In this line, one of the conferences organized by Dr. Moreno and Dr. Sonsoles Alonso, of the Genetic Counseling Unit in Hereditary Cancers at MD Anderson Madrid, will discuss the usefulness of genomics in endometrial cancer. Currently, genomic studies are used only for the study of women with a family history of endometrial cancer and for monitoring the tumor of patients with the aim of identifying a relapse or tumor progression in advance.

Now, Dr. Moreno and Dr. Alonso have also launched a study at MD Anderson Madrid with women at high risk of developing endometrial cancer to find out if the study and detection of a mutation in very early stages, from a genetic test, would allow the professionals to precede the development of the disease. Different lines of research in endometrial cancer are also being opened, both in early stages and in advanced or metastatic stages, based on molecular studies.

 

Pharmacological news in ovarian cancer

Ovarian cancer will be the main protagonist of the sixth edition of the International Congress of Gynecologic Oncology due, above all, to the approval of PARP inhibitors as a standard of treatment in patients with ovarian cancer. "These molecules have been introduced in the first line of treatment and also in recurrent ovarian cancer," says Dr. De Santiago, who highlights the positive results that have been obtained in recent years with immunotherapy, at the moment in third line treatment.

Another interesting approach in this type of cancer is the study of the tumor microenvironment as a therapeutic target, a topic that Dr. Coleman will address during the congress. "The tumor generates a favorable environment for itself, so the idea here is to turn the environment into a hostile environment and then begin treatment," says Dr. de Santiago, who will moderate the intervention of Dr. Coleman. This research is still in the very early stages, and what changes are occurring in the microenvironment are being analyzed to later determine whether these changes could be used as a therapeutic target.

In addition, Dr. de Santiago will present in his lecture the positive experience of the center with primary cytoreduction in patients with ovarian cancer. "We think that the initial treatment should be surgical as far as possible. Our experience tells us that patients who are operated on as a first option obtain better results, although it is important to make sure beforehand we can remove all the disease so as not to subject patients to unnecessary risk”, he emphasizes.

And, finally, Dr. Marquez will resume a technique that was used a few years ago, intraperitoneal chemotherapy, and which now seems to be relegated to the background due to the arrival of new treatments such as anti-angiogenesis and PARP inhibitors. "In a center with experience in this technique and in selected patients, young and in good general health, very good results are achieved", he emphasizes.

→ **DATA FOR REVIEW**:

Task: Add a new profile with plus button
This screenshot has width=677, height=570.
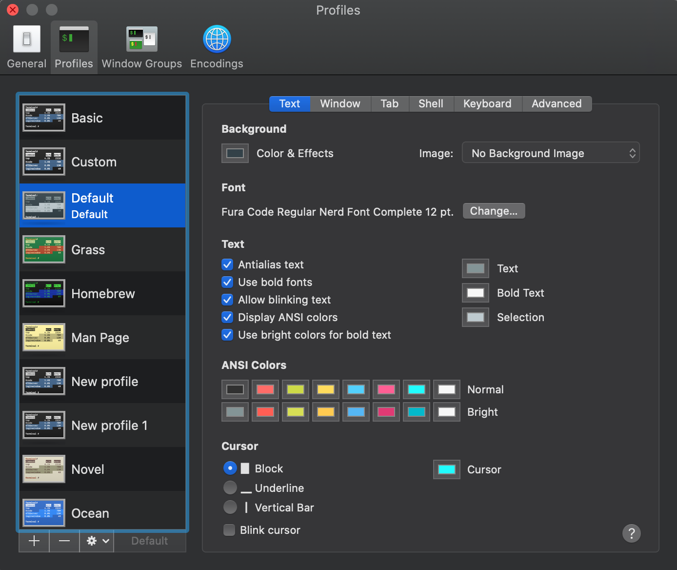Action: pos(34,541)
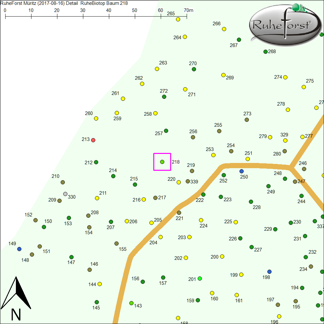Select yellow tree marker 265
Image resolution: width=324 pixels, height=324 pixels.
coord(178,19)
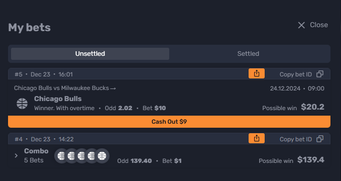Viewport: 341px width, 181px height.
Task: Cash out $9 on Bulls bet
Action: (169, 122)
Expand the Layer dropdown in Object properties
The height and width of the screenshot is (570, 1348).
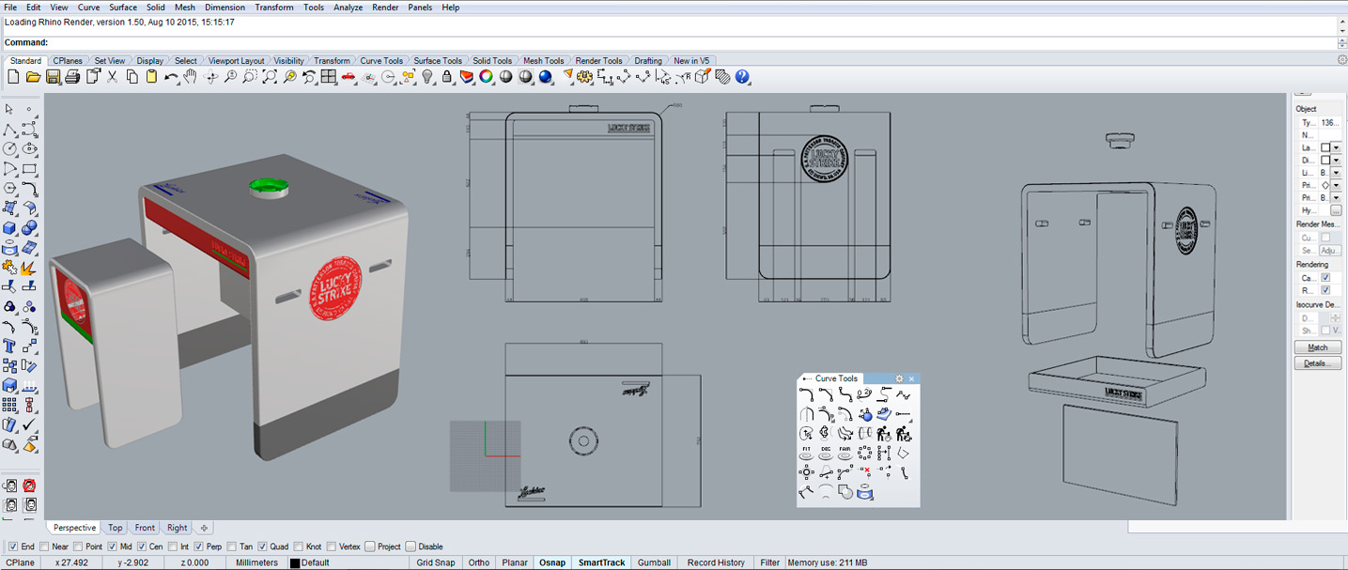tap(1336, 148)
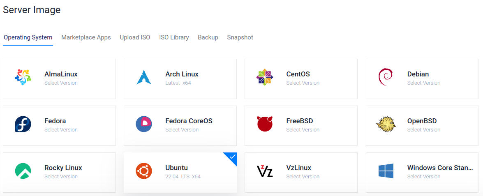Click the Debian swirl logo

(385, 77)
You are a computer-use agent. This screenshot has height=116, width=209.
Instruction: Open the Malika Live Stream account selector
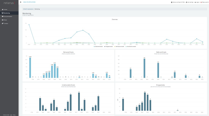[x=178, y=2]
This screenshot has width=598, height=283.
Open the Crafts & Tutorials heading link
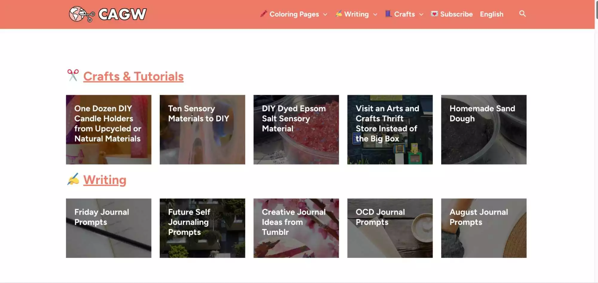tap(133, 77)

→ **PROBLEMS TO SOLVE**:
[a] Answer these questions from the gynecologic oncology text:
(i) For which two purposes are genomic studies currently used in endometrial cancer?
(ii) What topic will Dr. Coleman address during the congress?
(iii) Which technique will Dr. Marquez resume?
[b] Please duplicate the passage of the gynecologic oncology text starting at "In this line, one" and ending at "progression in advance.".

→ **SOLUTIONS**:
[a]
(i) To study women with a family history of endometrial cancer and to monitor patients' tumors so that a relapse or tumor progression can be identified in advance.
(ii) The study of the tumor microenvironment as a therapeutic target.
(iii) Intraperitoneal chemotherapy.

[b]
In this line, one of the conferences organized by Dr. Moreno and Dr. Sonsoles Alonso, of the Genetic Counseling Unit in Hereditary Cancers at MD Anderson Madrid, will discuss the usefulness of genomics in endometrial cancer. Currently, genomic studies are used only for the study of women with a family history of endometrial cancer and for monitoring the tumor of patients with the aim of identifying a relapse or tumor progression in advance.